The NDP is also pledging to help more middle-class, first-time buyers into the housing market with a plan to finance 40 per cent of the price on certain projects, with the money repayable as a loan and carrying an interest rate of 1.5 per cent. The government’s contribution would have to be repaid upon resale, plus 40 per cent of any increase in value.

The Canadian Press reached out several times requesting a housing-focused interview with Rustad or another Conservative representative, but received no followup.

At a press conference officially launching the Conservatives’ campaign, Rustad said Eby “seems to think that (housing) is government’s job.”

A key element of the Conservatives’ housing plans is a provincial tax exemption dubbed the “Rustad Rebate.” It would start in 2026 with residents able to deduct up to $1,500 per month for rent and mortgage costs, increasing to $3,000 in 2029.

Rustad also wants Ottawa to reintroduce a 1970s federal program that offered tax incentives to spur multi-unit residential building construction.

“It’s critical to bring that back and get the rental stock that we need built,” Rustad said of the so-called MURB program during the recent televised leaders’ debate.

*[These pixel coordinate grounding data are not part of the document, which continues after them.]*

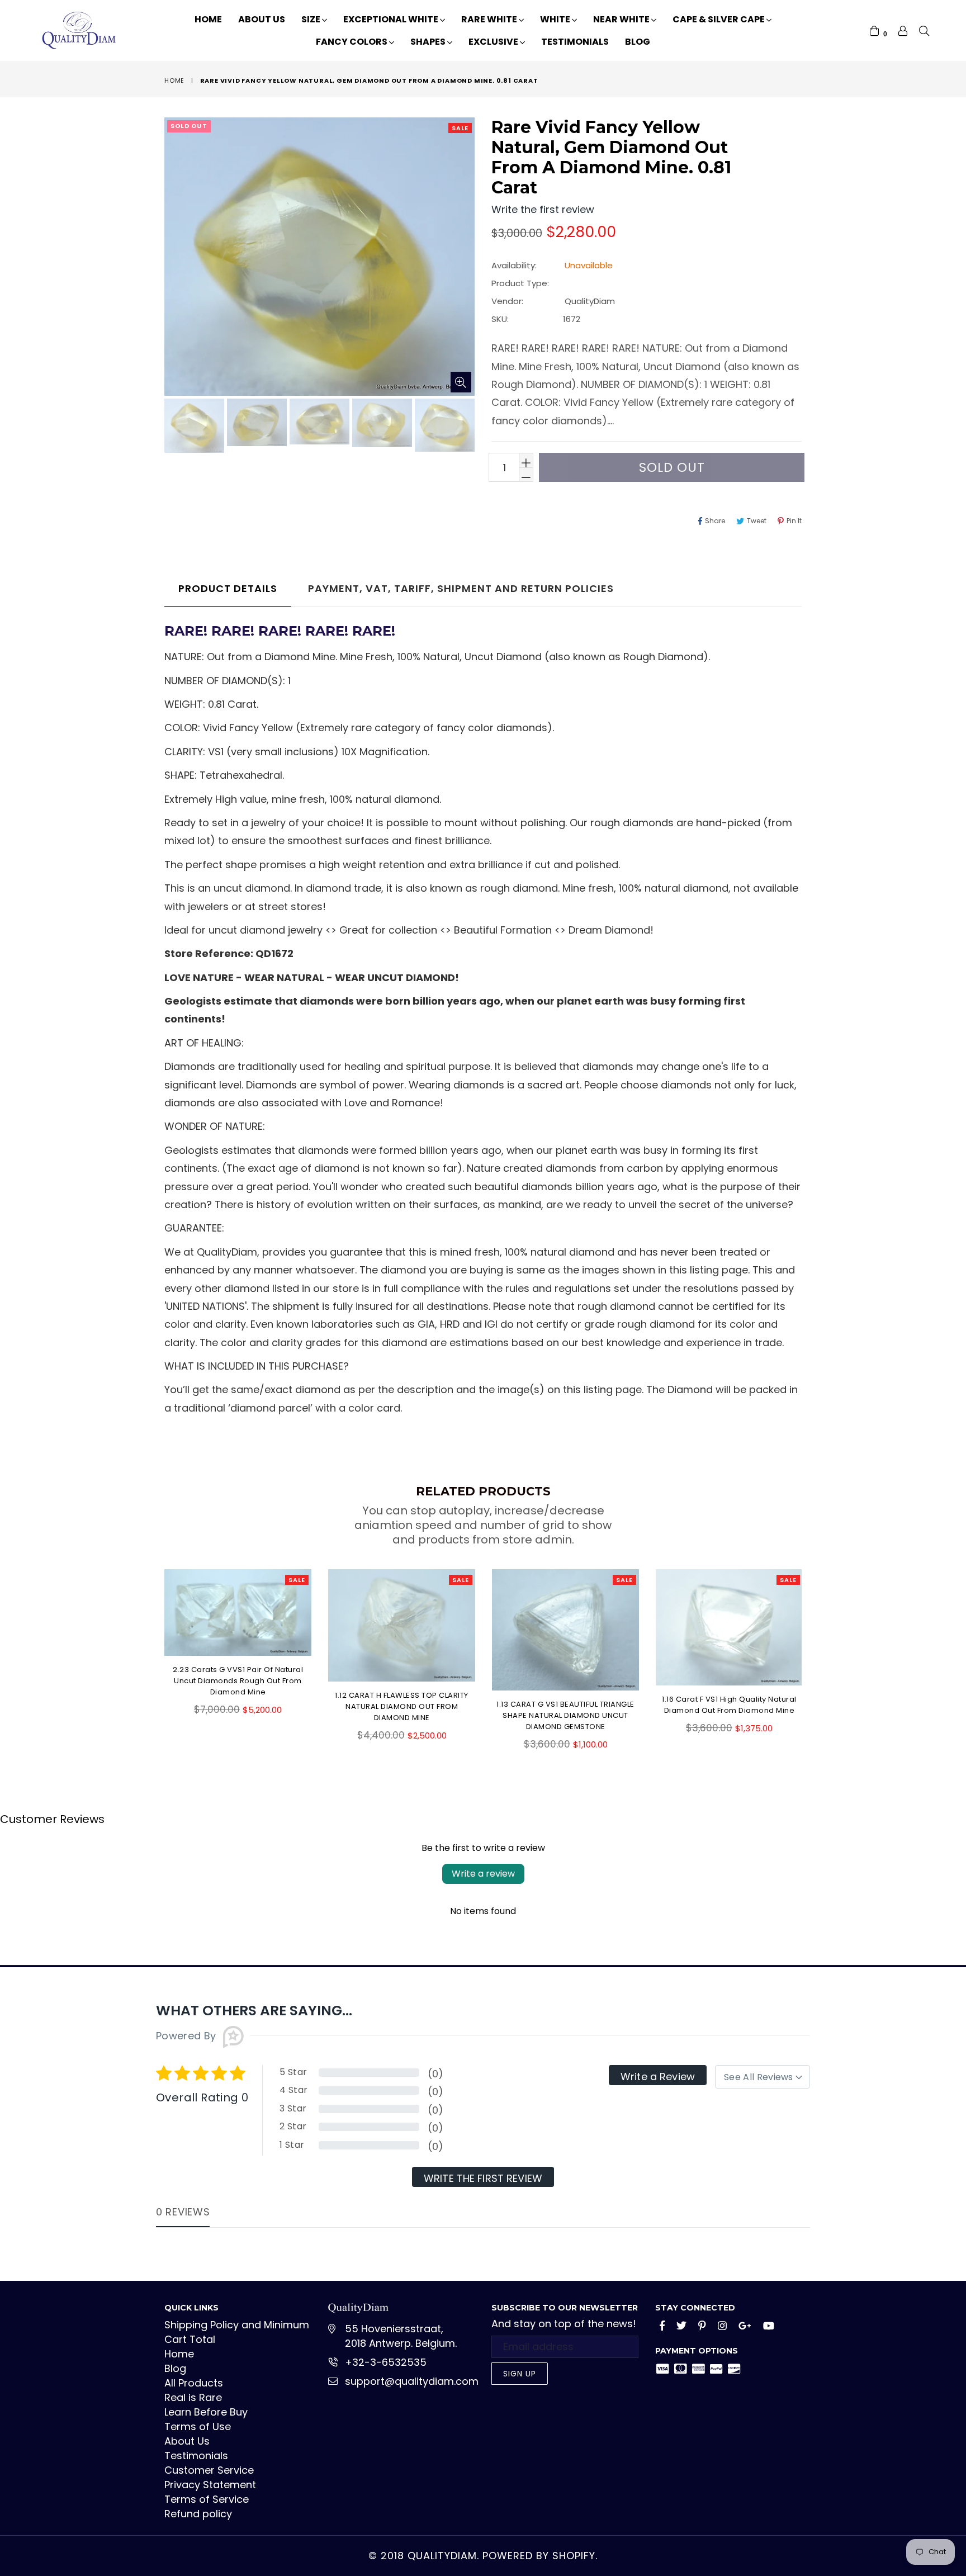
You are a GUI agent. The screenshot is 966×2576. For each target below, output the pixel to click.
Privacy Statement (210, 2485)
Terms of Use (197, 2426)
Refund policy (198, 2514)
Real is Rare (193, 2397)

Rustad also wants to axe B.C.’s speculation and vacancy tax, which Eby says has added 20,000 units to the long-term rental market, and repeal rules restricting short-term rentals on platforms such as Airbnb and Vrbo to an operator’s principal residence or one secondary suite.

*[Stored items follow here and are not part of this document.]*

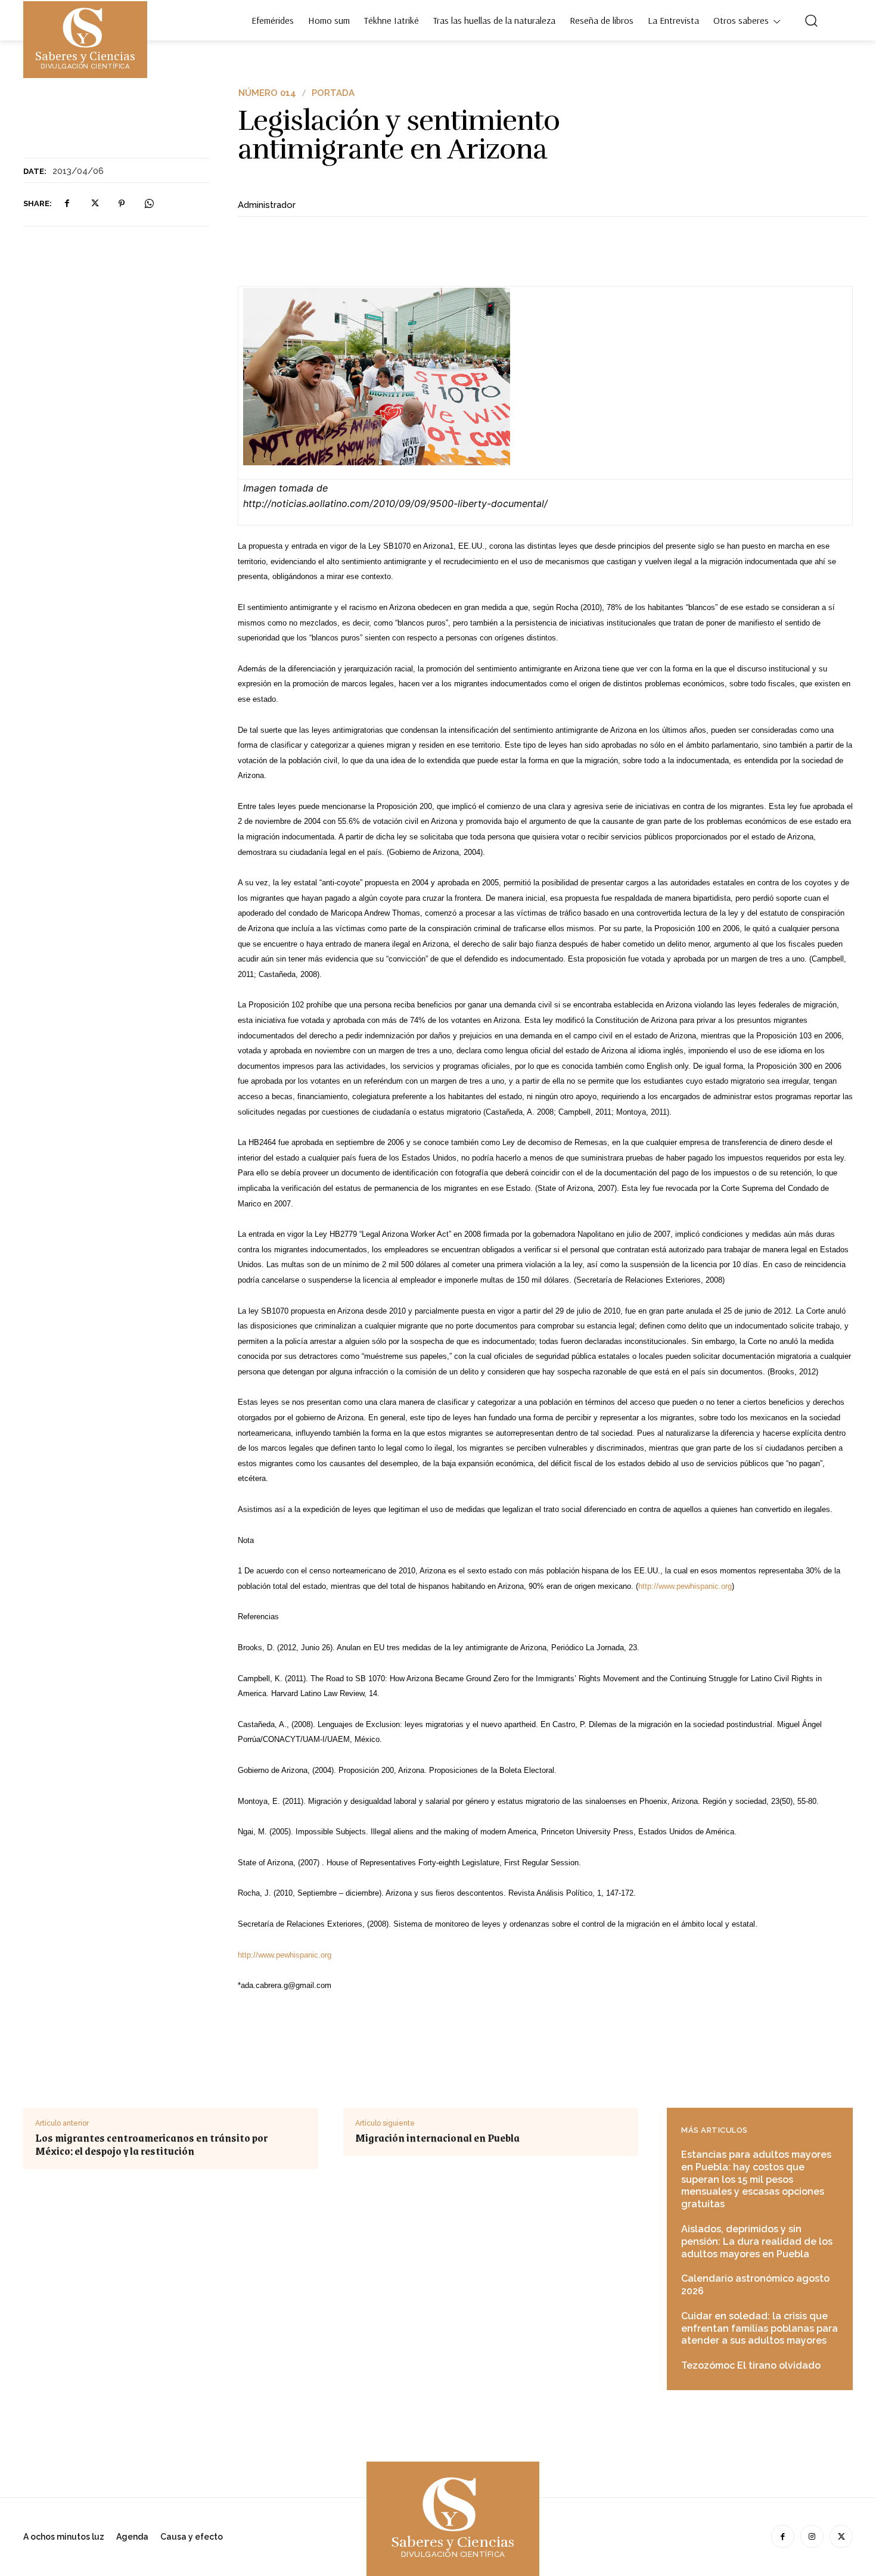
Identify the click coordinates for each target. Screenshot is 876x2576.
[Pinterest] (121, 204)
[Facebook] (67, 204)
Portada (333, 93)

“(First) of all it was foreigners, and then it was speculators, and then it was vacant properties, and then it was Airbnbs, instead of pointing at the real problem, which is government, and government is getting in the way,” Rustad said during the televised leaders’ debate.

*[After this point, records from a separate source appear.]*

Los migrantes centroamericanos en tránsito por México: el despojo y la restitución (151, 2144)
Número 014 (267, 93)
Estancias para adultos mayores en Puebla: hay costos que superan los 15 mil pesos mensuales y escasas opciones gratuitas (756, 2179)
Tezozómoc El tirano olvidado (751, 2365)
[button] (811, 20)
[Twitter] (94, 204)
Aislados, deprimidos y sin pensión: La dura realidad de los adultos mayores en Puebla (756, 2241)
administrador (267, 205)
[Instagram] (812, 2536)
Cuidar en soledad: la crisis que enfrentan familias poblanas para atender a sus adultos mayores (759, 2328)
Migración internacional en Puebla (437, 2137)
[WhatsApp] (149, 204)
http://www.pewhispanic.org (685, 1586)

Rustad has also promised to speed up approvals for rezoning and development applications, and to step in if a city fails to meet the six-month target.

Eby’s approach to clearing zoning and regulatory hurdles includes legislation passed last fall that requires municipalities with more than 5,000 residents to allow small-scale, multi-unit housing on lots previously zoned for single family homes.

The New Democrats have also recently announced a series of free, standardized building designs and a plan to fast-track prefabricated homes in the province.

A statement from B.C.’s Housing Ministry said more than 90 per cent of 188 local governments had adopted the New Democrats’ small-scale, multi-unit housing legislation as of last month, while 21 had received extensions allowing more time.

Rustad has pledged to repeal that law too, describing Eby’s approach as “authoritarian.”

The Greens are meanwhile pledging to spend $650 million in annual infrastructure funding for communities, increase subsidies for elderly renters, and bring in vacancy control measures to prevent landlords from drastically raising rents for new tenants.

Yan likened the Oct. 19 election to a “referendum about the course that David Eby has set” for housing, with Rustad “offering a completely different direction.”

Regardless of which party and leader emerges victorious, Yan said B.C.’s next government will be working against the clock, as well as cost pressures.

Yan said failing to deliver affordable homes for everyone, particularly people living on B.C. streets and young, working families, came at a cost to the whole province.

“It diminishes us as a society, but then also as an economy.”